══ Data in this exercise
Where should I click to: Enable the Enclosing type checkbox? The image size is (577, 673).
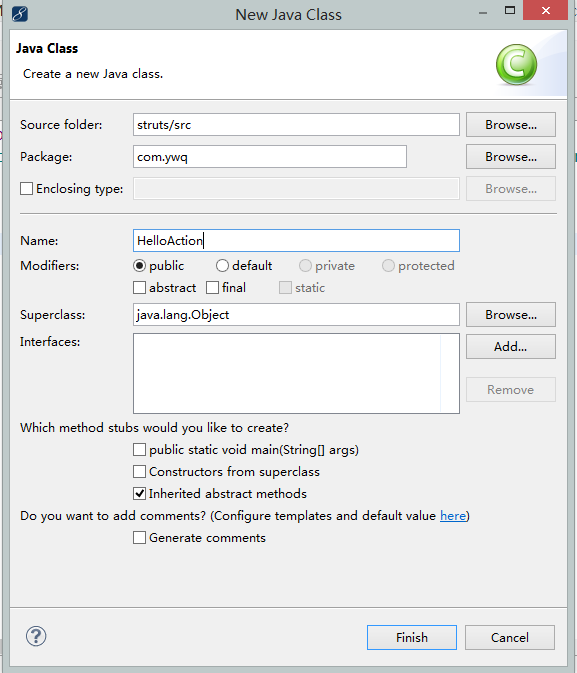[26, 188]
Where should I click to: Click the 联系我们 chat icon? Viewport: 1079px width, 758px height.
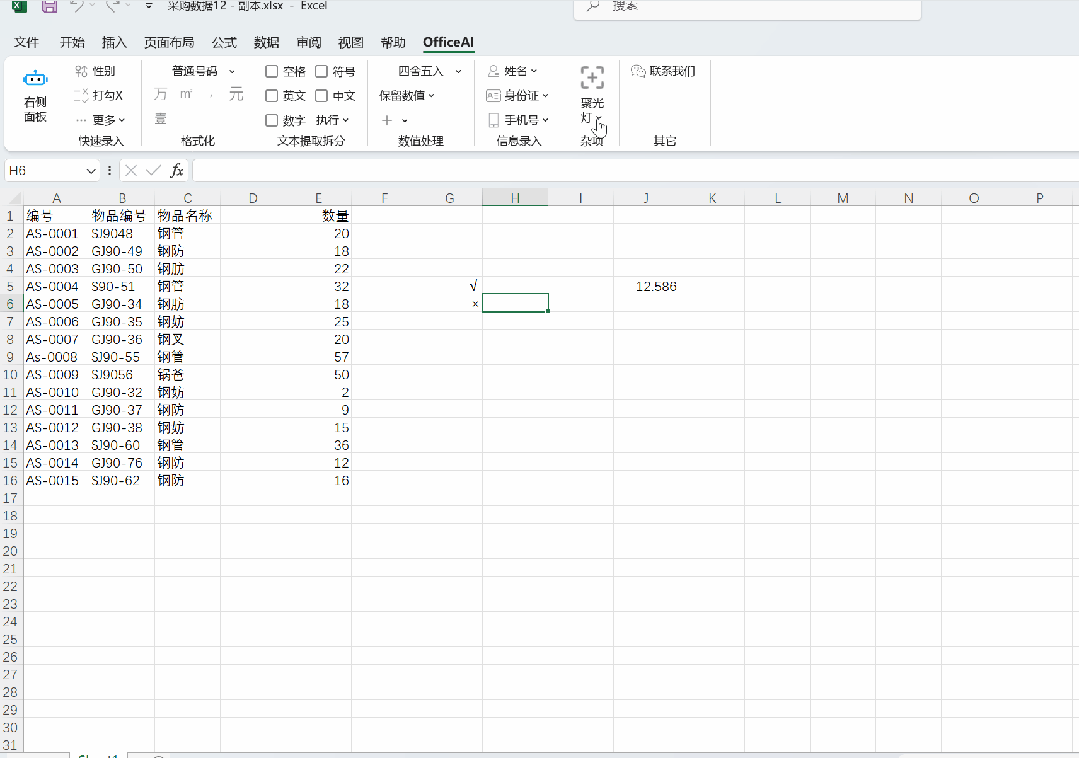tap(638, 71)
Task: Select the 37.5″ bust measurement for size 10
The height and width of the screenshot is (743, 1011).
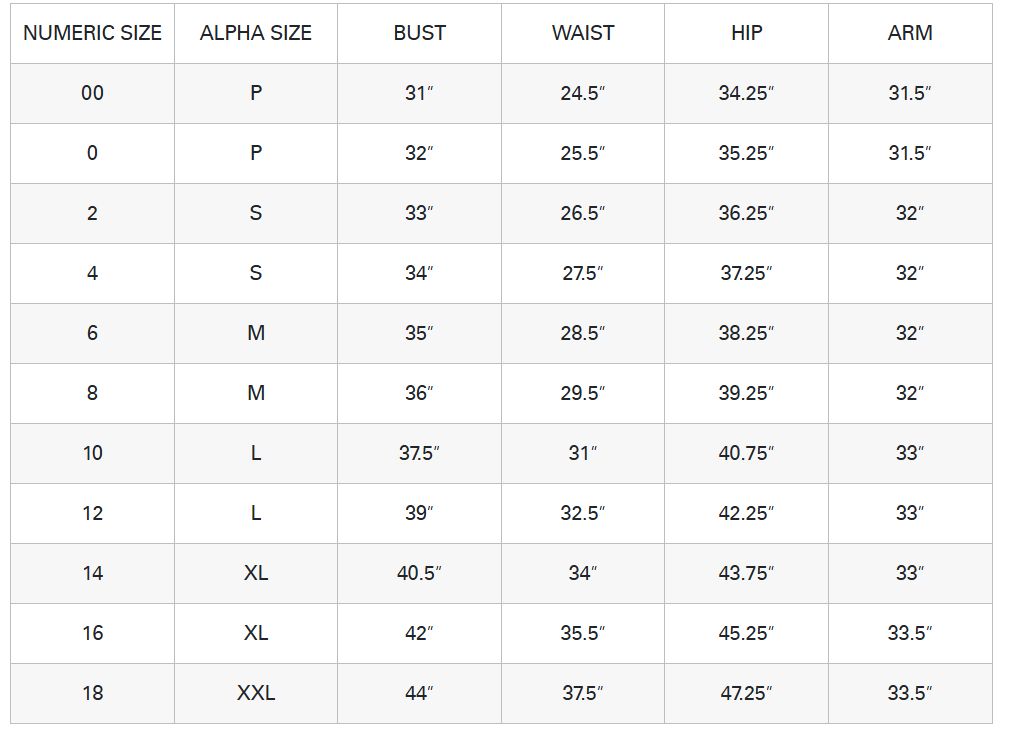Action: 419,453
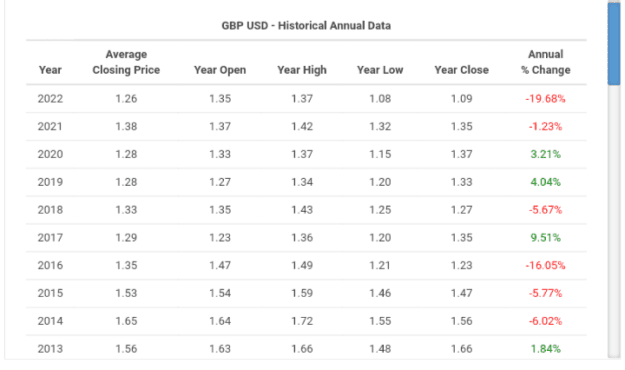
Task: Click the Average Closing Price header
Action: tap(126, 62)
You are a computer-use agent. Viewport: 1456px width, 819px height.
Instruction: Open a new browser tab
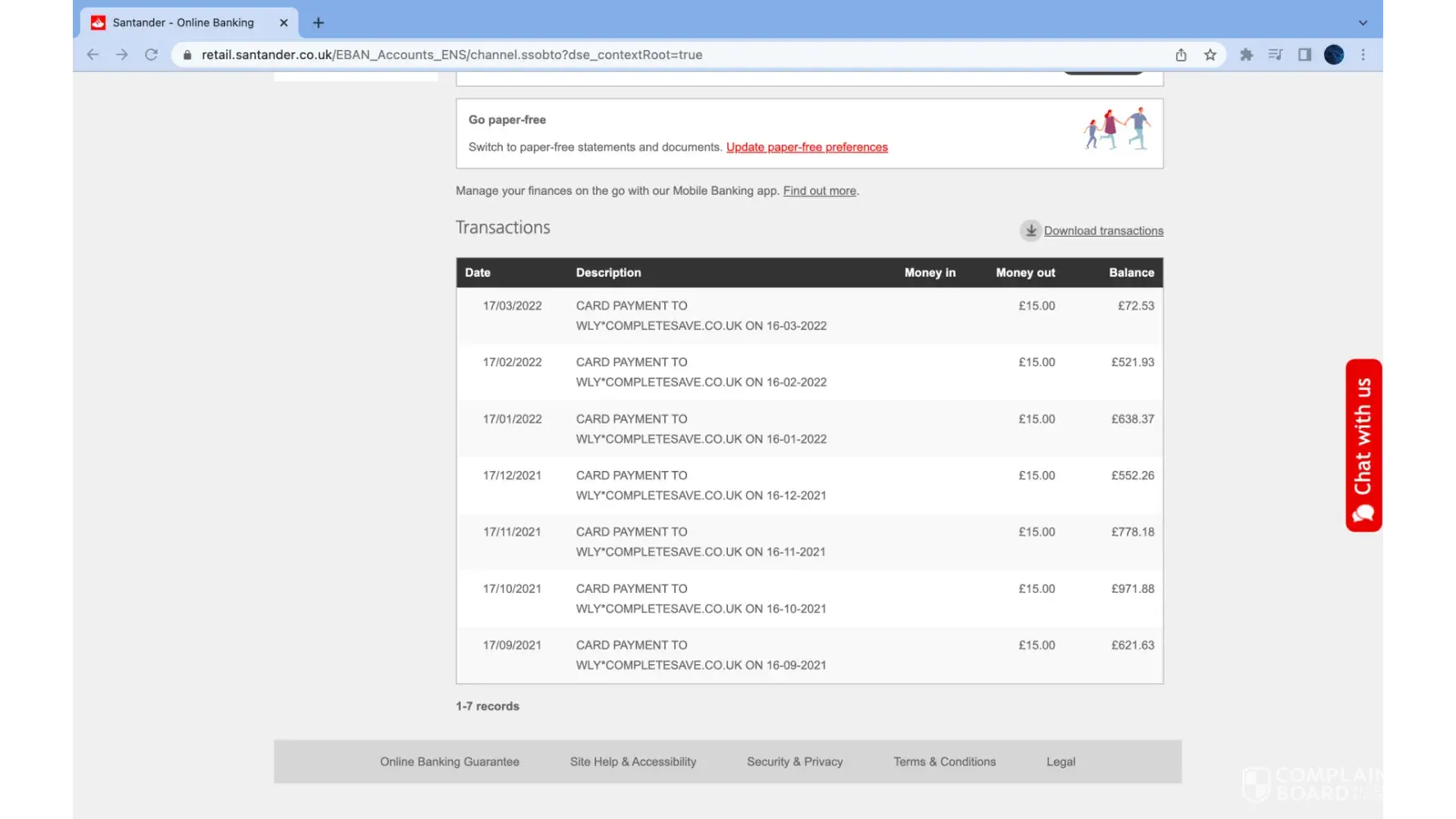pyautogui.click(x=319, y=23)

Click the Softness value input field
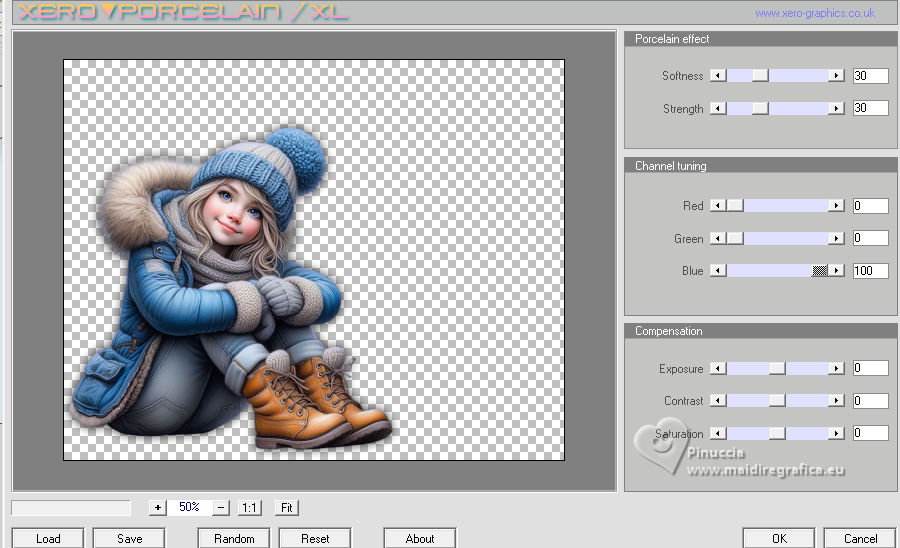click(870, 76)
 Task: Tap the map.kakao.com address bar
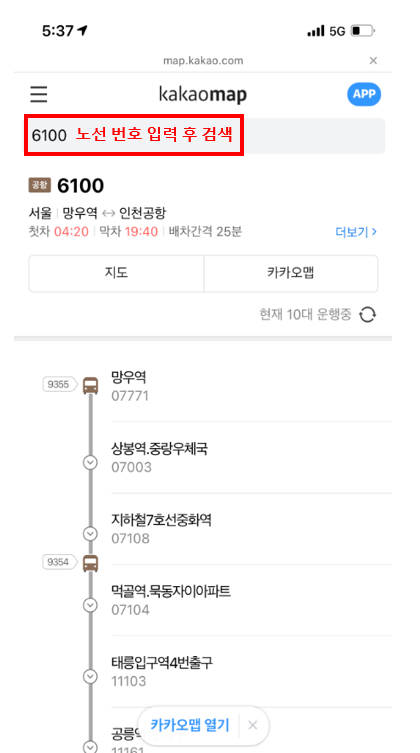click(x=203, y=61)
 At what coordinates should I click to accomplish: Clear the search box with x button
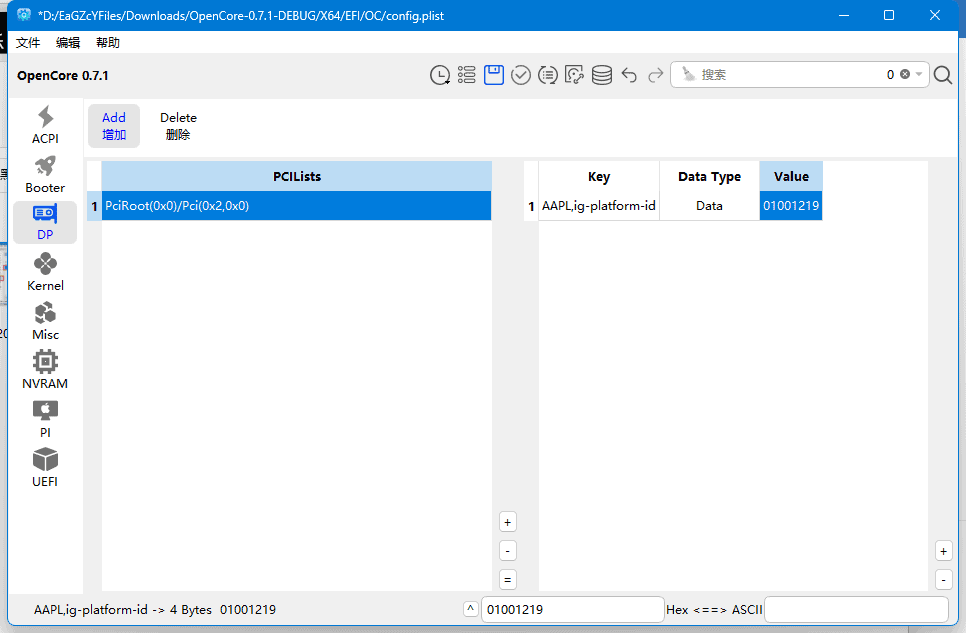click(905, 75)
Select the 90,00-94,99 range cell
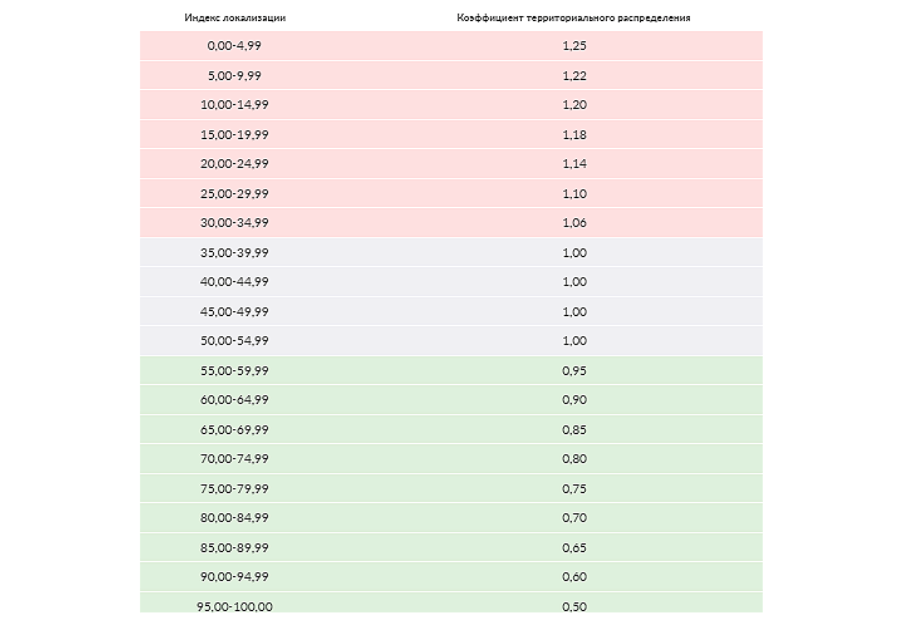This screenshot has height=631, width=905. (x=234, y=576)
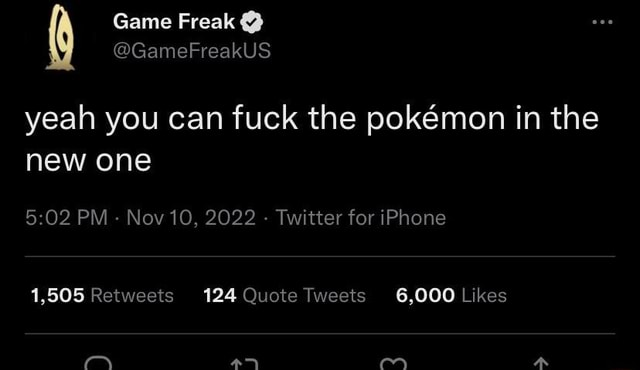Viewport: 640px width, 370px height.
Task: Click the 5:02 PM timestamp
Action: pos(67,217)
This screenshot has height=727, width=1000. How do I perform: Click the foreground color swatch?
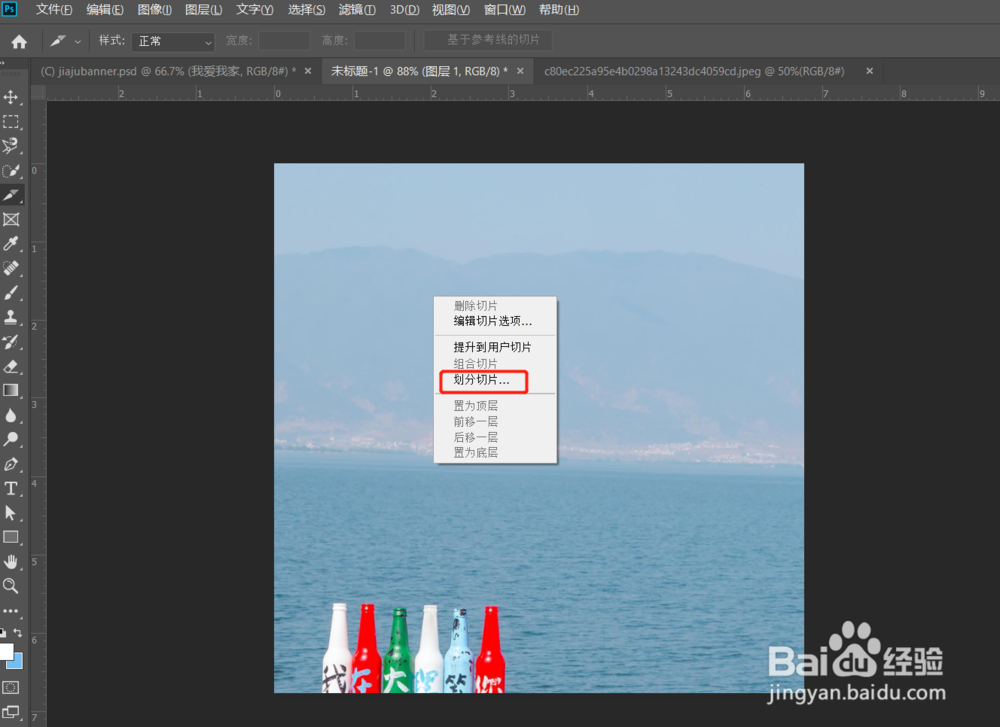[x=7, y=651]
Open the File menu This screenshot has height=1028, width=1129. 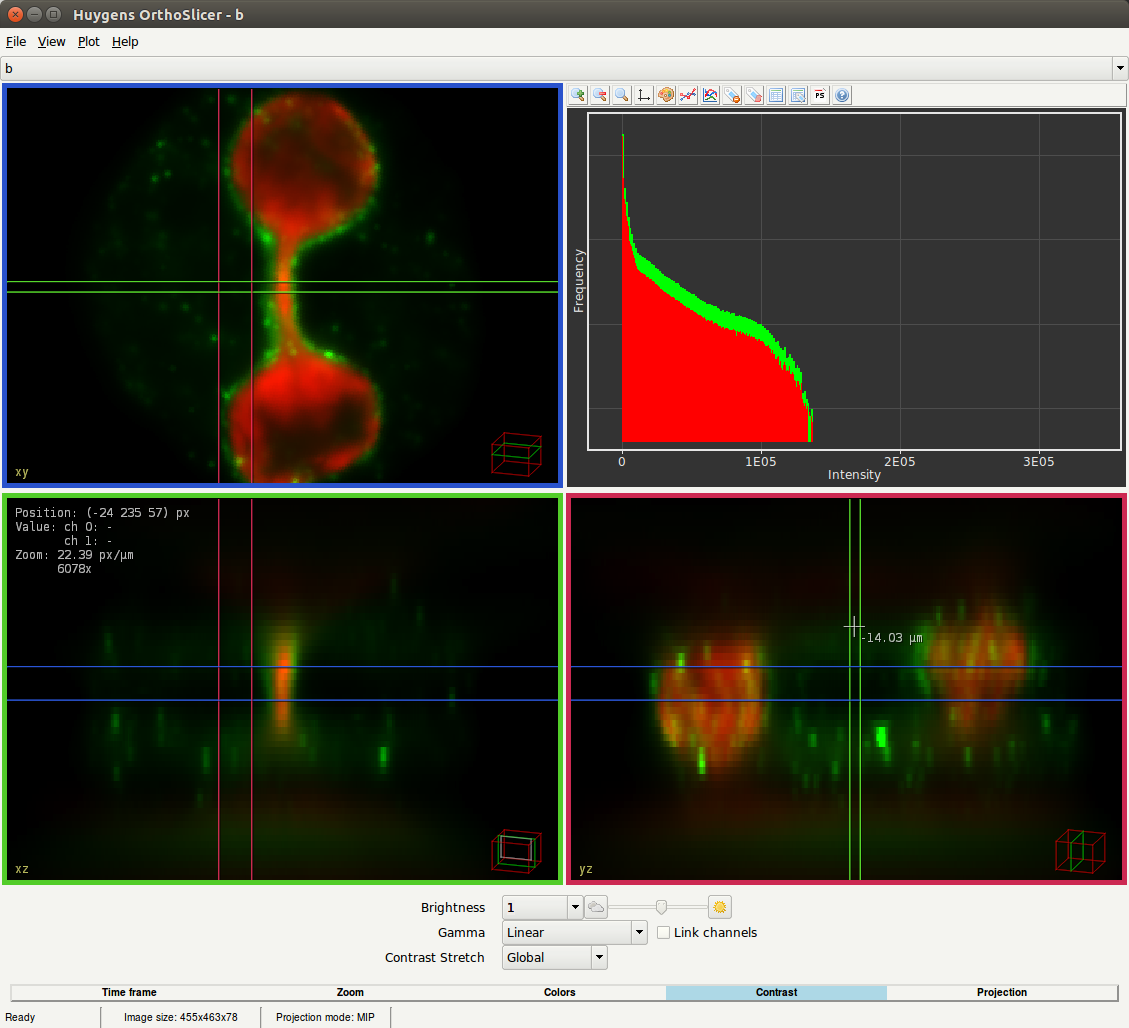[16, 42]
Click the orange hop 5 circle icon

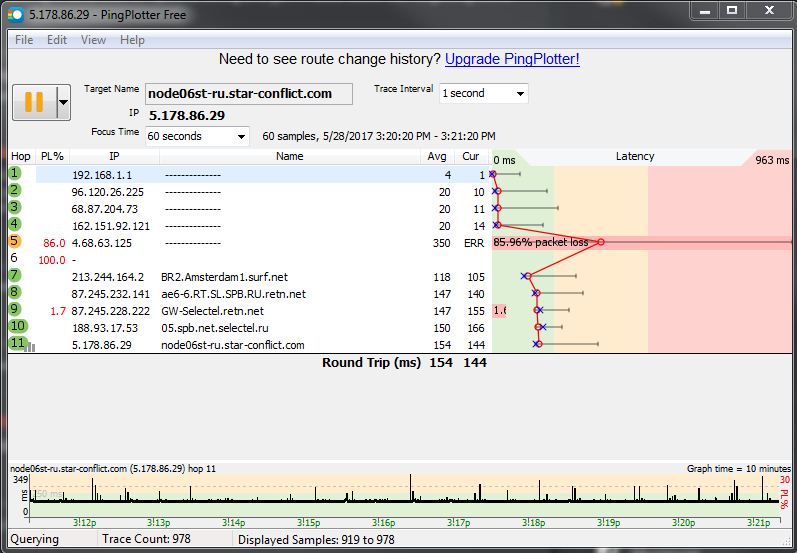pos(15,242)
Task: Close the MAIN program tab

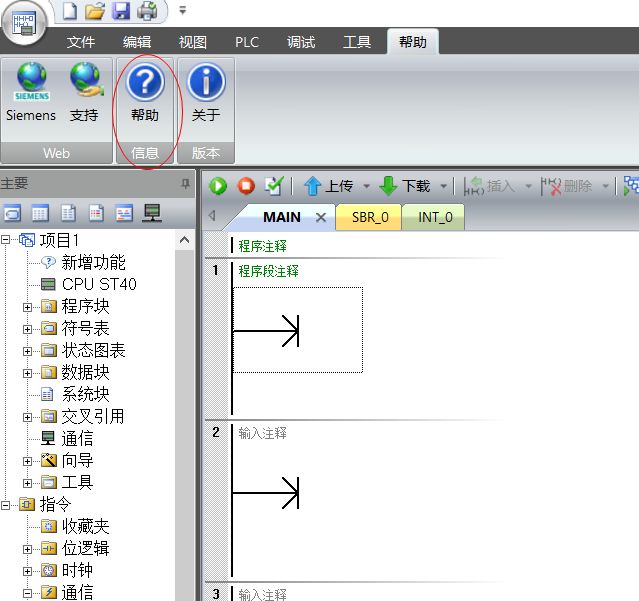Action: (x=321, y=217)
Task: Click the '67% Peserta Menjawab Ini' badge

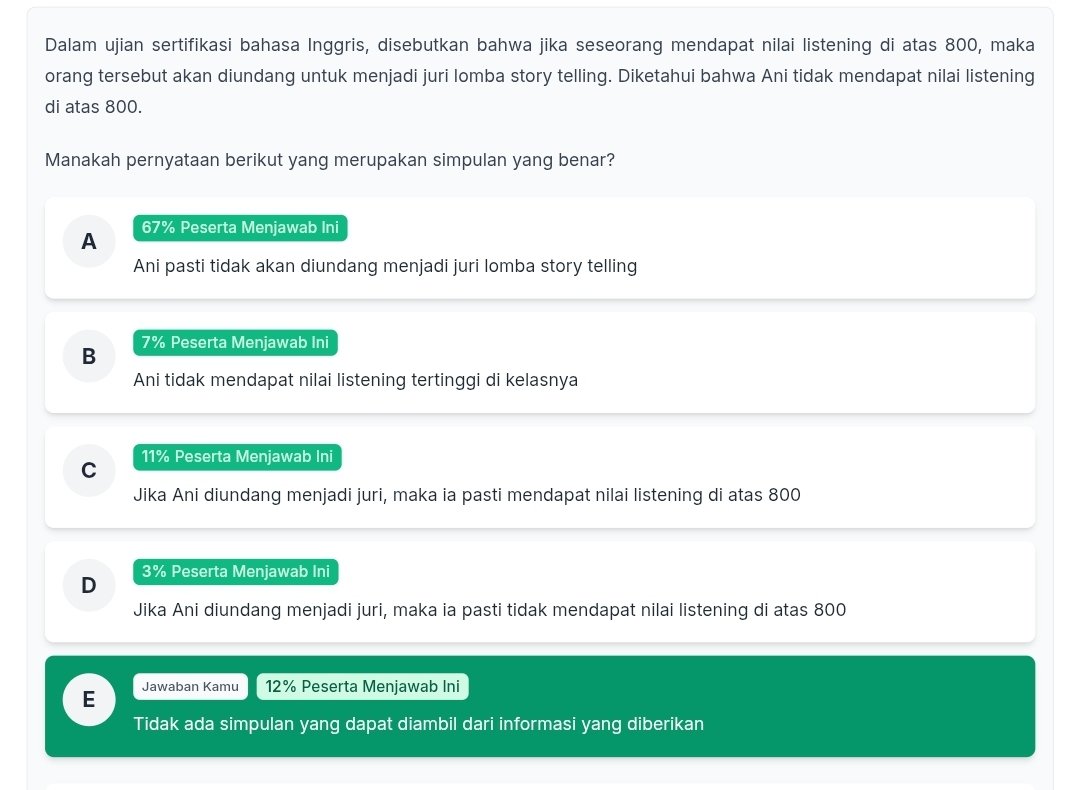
════
## Your instructions:
Nothing but an exact copy is asked for: the lines from the start of the records through the line with "Task: Select the", both ends included, minus any pictures.

## Problem solution:
Where should I click to: Enable the Enclosing type checkbox? The image size is (577, 673).
[26, 188]
Where should I click to: Click the 联系我们 chat icon? Viewport: 1079px width, 758px height.
tap(638, 71)
Task: Select the 37.5″ bust measurement for size 10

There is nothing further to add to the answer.